Another one is that it breaks the limits of the hardware (if we need a new server, we install a virtual machine and skip all the pain of buying a new physical machine - IaaS) and software (if we need a new application that runs on a specific OS, we just install a vm with that OS and that application running on it - PaaS) and many others like testing a new application or a new OS. If something goes wrong we just erase the vm or because of the easy relocation, virtual machines can be used in disaster recovery scenarios.
There is a huge discussion going on around the duo “Performance and Virtualization” and on whether it is possible to have good performance in a virtualized environment.
When Performance in a virtualized environment is a high requirement, we need to monitor the machines in order to guarantee that the vm is behaving as expected.
But how much can we trust what we see? It can happen that the numbers reported by monitors inside the vm are influenced by the behavior and the choices of the hypervisor.
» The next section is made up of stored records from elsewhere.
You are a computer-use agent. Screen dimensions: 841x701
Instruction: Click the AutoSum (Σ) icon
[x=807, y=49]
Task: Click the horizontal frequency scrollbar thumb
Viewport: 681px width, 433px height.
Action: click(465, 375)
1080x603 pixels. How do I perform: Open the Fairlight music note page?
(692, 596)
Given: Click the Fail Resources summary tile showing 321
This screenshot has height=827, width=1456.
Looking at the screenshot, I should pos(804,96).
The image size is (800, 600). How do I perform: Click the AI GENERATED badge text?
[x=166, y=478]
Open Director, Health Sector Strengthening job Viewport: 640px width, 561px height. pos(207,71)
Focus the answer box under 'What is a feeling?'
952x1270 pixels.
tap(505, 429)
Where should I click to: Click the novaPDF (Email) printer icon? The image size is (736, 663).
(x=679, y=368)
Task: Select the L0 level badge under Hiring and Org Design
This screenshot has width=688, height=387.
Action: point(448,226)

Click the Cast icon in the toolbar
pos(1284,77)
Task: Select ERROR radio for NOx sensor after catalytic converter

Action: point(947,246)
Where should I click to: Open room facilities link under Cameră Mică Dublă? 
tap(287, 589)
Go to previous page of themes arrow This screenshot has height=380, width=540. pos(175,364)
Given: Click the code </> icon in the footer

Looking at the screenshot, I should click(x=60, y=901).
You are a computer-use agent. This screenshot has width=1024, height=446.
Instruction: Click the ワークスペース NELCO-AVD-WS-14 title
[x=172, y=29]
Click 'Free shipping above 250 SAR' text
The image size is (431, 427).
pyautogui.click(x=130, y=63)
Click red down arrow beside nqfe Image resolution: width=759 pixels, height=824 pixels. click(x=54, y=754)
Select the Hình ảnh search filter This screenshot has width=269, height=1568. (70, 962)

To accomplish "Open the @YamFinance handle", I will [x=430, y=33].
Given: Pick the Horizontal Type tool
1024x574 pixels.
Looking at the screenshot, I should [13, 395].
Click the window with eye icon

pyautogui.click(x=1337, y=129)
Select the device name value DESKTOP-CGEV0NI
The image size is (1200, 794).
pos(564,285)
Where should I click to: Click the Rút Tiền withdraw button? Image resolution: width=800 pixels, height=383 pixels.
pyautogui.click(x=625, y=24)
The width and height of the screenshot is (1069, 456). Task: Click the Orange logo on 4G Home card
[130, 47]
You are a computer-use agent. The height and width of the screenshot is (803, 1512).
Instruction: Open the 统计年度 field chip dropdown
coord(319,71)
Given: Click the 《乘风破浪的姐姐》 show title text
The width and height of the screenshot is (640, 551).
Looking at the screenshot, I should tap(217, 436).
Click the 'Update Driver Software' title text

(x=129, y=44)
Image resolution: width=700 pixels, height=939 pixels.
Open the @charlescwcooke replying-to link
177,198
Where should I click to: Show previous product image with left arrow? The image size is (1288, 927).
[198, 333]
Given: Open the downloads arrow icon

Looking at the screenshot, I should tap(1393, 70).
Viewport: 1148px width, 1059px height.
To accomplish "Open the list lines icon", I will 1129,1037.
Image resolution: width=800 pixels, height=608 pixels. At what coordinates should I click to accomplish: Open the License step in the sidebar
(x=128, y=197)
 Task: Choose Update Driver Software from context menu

And how do we handle what we can’t see? The path between the mother host and the vm can’t be monitored.
In this scenario determining where an issue is may not be a trivial thing.
The most important performance indexes for a DNS Server are:
a) Number of Queries per second that the server is able to answer without “dropping” (qps).
b) And the time needed to answer a request.
In general all authoritative DNS Servers are virtualized, so is the one in SWITCH.
One of the guys responsible for it at some point noticed very low qps. Too low. In order to understand what was happing, he decided to set up a test environment.
First of all he installed a vm with same characteristics of the real one. He then used an image of traffic seen on the real connection (captured with queryperf). He was able to reproduce the same bad results.
Trying to improve the performance, he tested the vm first with one cpu. Then with two and there was no difference at all!
Then he repeated the same test on a six year old Server and obtaining a qps that was at least twice as better than the one on the VM!!!!
At this point he contacted PERT asking whether we could help him in improving this result.
From his report it was clear that the bottleneck is located somewhere between the Hardware Interface of the mother host and the BIND (DNS software) in the Virtual machine, but we couldn’t say anything more than that. The only thing we could do was making assumptions on where the problem could be.
The mother host on which the VM is running had two CPUs Dual-Core and 20GB RAM. Maybe that was not enough.
Suggestion:
Migrating the VM on a machine with more cores
Results:
Not as we hoped…
Running the same test on a machine with 24 logical cores showed almost no improvements…
To make the second suggestion, it was important to know how the hypervisor is structured.
Virtualization techniques can most easily be broken down into three groups:
Emulation is probably the virtualization technique that most of us think about when we think about hardware virtualization. As its name implies, emulation is where the hypervisor emulates a certain piece of hardware that it presents to the guest VM, regardless of what the actual physical hardware is. When emulation is used, you get the classic benefit of “VM portability,” but the worst possible performance. This makes sense if you think about it, because the hypervisor needs to receive the instructions for the fake hardware it’s emulating and then translate those to whatever the real hardware needs.
Plus the alternative of involving qemu is very expensive due to context switches to userspace and multiple system calls.
Paravirtualization is a technique where the hypervisor exposes a modified version of the physical hardware interface to the guest VM. The idea is that since emulation “wastes” a lot of computational time doing those translations, a paravirtualization setup will let the guest VM have special access to certain aspects of the physical hardware.
Bridge in this case is really the ISO term of bridge. It is not something specific for QEMU. Actually, the bridge functionality is provided by Linux kernel, not QEMU - some docs on the net may lead you to believe bridge is a QEMU feature (well, QEMU does have this feature - by utilizing Linux feature, instead of providing the functionality itself).
In theory, paravirtualization is really great. You get good performance and some portability. The downside is that it’s a new way for the guest to access the physical hardware through the hypervisor, so you need hardware, a hypervisor, and a guest OS that are all in agreement on what can be paravirtualized.
Hardware pass-through means that the guest VM has direct access to the physical hardware. The hypervisor literally lets it “pass through” to the hardware. Hardware pass-through is the best possible performance for the guest VM since it’s essentially the same speed as if there was no hypervisor at all, but you lose VM portability across hardware of different types.
The use of Qemu user-space cost too much…
Suggestion:
Paravirtualization.
Use of Virtio-net paravirtual drivers and the linux vhost-net driver.
Results:
Excellent performance!!
Important
:
Both host and VM were running Debian stable (squeeze) + Backports for Kernel.
Backported kernel was essential because it supports the paravirtualization. The VM was a KVM and the solution reported here is tailored to this virtualization infrastructure.